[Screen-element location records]
※
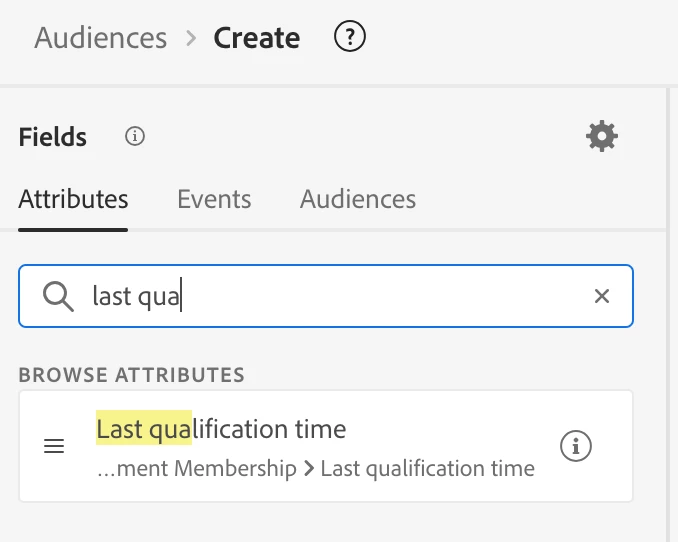This screenshot has height=542, width=678.
Task: Click the info icon beside Fields
Action: [x=135, y=136]
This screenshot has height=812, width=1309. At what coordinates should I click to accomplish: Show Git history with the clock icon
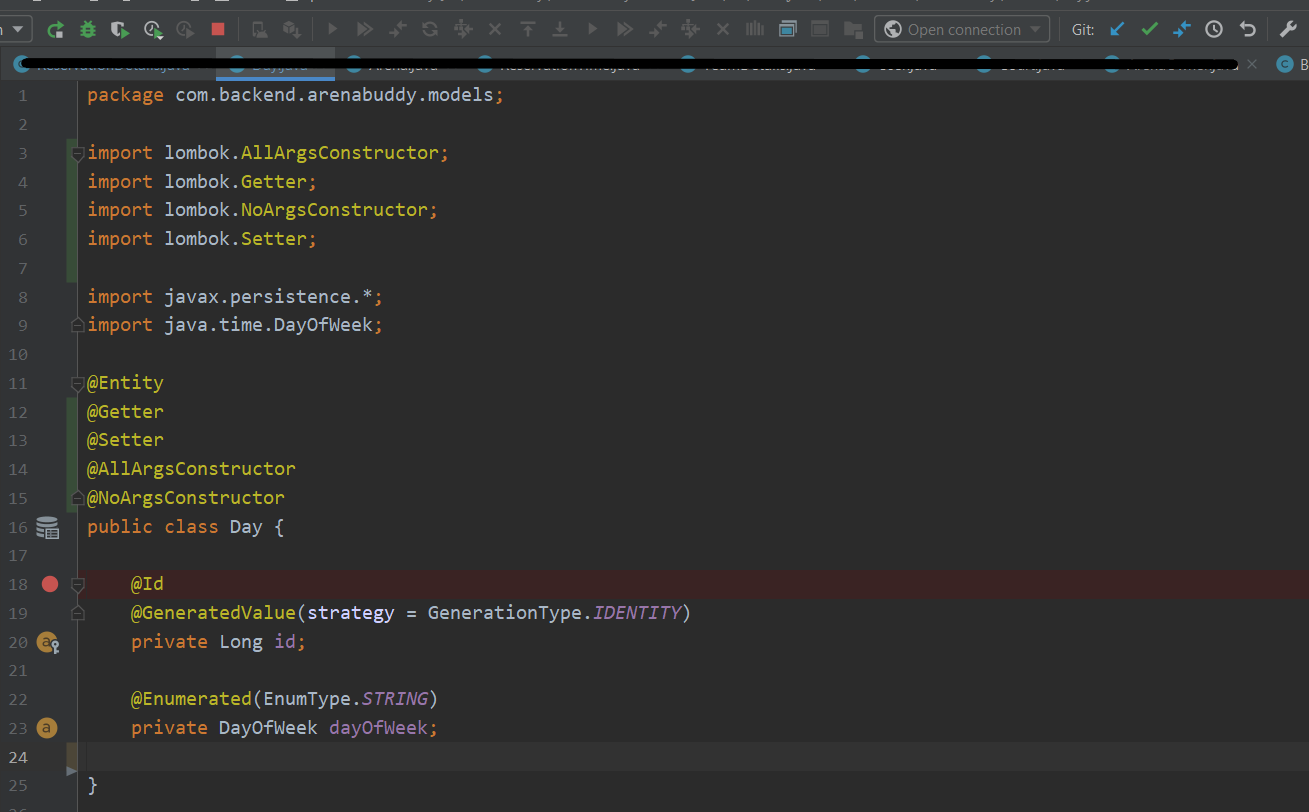tap(1214, 29)
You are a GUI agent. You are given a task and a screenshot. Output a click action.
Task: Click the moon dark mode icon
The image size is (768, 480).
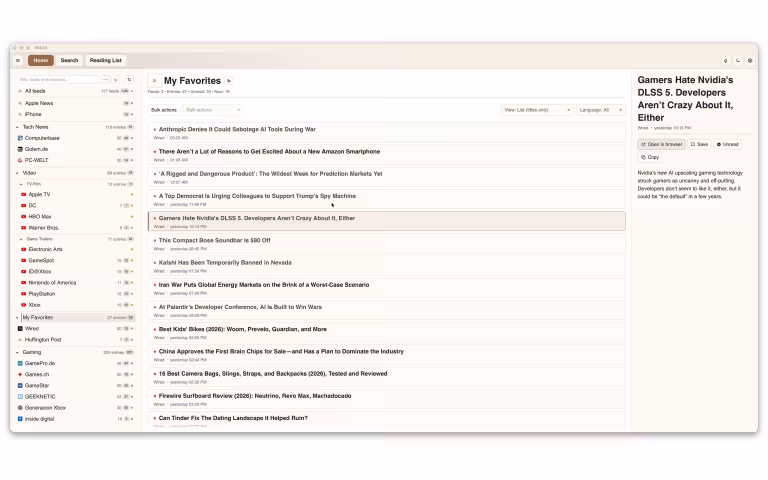tap(737, 60)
※
- Written instruction: Write out the lines of these items as a numbered list, skipping any blank lines and leaving the pictures out.

- Exercise solution:
1. This screenshot has height=542, width=678.
2. Task: Click the info icon beside Fields
3. Action: [x=135, y=136]
4. This screenshot has height=812, width=1309. At what coordinates should I click to accomplish: Show Git history with the clock icon
5. tap(1214, 29)
6. You are a GUI agent. You are given a task and a screenshot. Output a click action.
7. Task: Click the moon dark mode icon
8. The image size is (768, 480).
9. tap(737, 60)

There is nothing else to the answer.